Abstract:
"Computer vision has been expanded to distinguish handwritten and printed characters to
enhance interaction between humans and computers. For Asian languages, however, this is still
a subject of much debate. Since Sri Lanka is the only country in Asia where Sinhala is the
official language, identifying Sinhala language characters still needs to be answered. The
majority of character recognition past research works use pattern matching and image
processing approaches. However, these methods could be more capable of adapting to
variances. Also, most past research works did not address the gaps in text segmentation in the
Sinhala language. Segmentation can consider the key factor in text recognition because a single
error in the segmentation process will lower the accuracy of the entire recognition process.
By fulfilling the current gaps in Sinhala text recognition, Akshara – Sinhala HCR System is
capable of recognizing Sinhala handwritten text data from image input accurately and
efficiently.
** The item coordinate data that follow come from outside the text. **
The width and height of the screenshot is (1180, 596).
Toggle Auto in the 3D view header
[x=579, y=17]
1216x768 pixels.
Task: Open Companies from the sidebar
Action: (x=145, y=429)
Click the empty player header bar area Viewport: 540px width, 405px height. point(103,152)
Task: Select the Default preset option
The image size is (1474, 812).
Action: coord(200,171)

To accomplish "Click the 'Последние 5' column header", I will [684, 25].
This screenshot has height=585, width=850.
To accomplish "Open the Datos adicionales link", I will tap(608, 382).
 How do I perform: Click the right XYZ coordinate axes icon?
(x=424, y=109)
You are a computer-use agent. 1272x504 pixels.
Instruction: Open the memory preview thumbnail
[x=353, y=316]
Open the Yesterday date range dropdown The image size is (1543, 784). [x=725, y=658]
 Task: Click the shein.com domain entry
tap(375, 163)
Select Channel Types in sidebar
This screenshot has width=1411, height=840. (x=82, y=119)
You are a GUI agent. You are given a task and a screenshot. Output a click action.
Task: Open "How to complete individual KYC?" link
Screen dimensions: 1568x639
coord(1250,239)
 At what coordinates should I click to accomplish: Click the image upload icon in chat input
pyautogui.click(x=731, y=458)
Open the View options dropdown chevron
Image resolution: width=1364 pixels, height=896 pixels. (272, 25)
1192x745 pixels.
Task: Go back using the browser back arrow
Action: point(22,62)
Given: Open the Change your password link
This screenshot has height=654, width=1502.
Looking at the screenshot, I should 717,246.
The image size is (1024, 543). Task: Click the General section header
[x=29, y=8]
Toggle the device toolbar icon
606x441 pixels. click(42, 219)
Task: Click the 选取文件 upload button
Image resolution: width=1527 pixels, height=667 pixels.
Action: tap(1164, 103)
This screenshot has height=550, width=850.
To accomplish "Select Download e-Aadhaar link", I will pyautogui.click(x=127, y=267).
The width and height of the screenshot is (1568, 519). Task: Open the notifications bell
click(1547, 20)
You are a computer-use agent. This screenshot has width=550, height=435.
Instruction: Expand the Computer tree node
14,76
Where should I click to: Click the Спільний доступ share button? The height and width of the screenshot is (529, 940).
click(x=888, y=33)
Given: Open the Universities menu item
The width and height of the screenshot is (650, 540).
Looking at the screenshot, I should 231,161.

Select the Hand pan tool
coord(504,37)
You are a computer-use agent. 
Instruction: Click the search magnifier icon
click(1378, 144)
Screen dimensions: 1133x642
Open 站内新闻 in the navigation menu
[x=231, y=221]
This system uses pixel-based algorithms to segment the text input by line, word,
and character(tri-level) wise, including overlapped characters. The author proposed a novel
algorithm for the touched character segmentation in this research. After the segmenting
paragraph into character-level, utilizing a Convolutional Neural Network (CNN) based
architecture, the system recognizes the image character as a digital text.
This system performs text segmentation by archiving an average of 91.8% and character
recognition with a 93.37% accuracy rate with 65 supported character classes. Segmenting the
touched characters using a novel approach and architecture of the CNN is the novelty of this
research which covers a gap that needs to be down-scale of Sinhala handwritten recognition."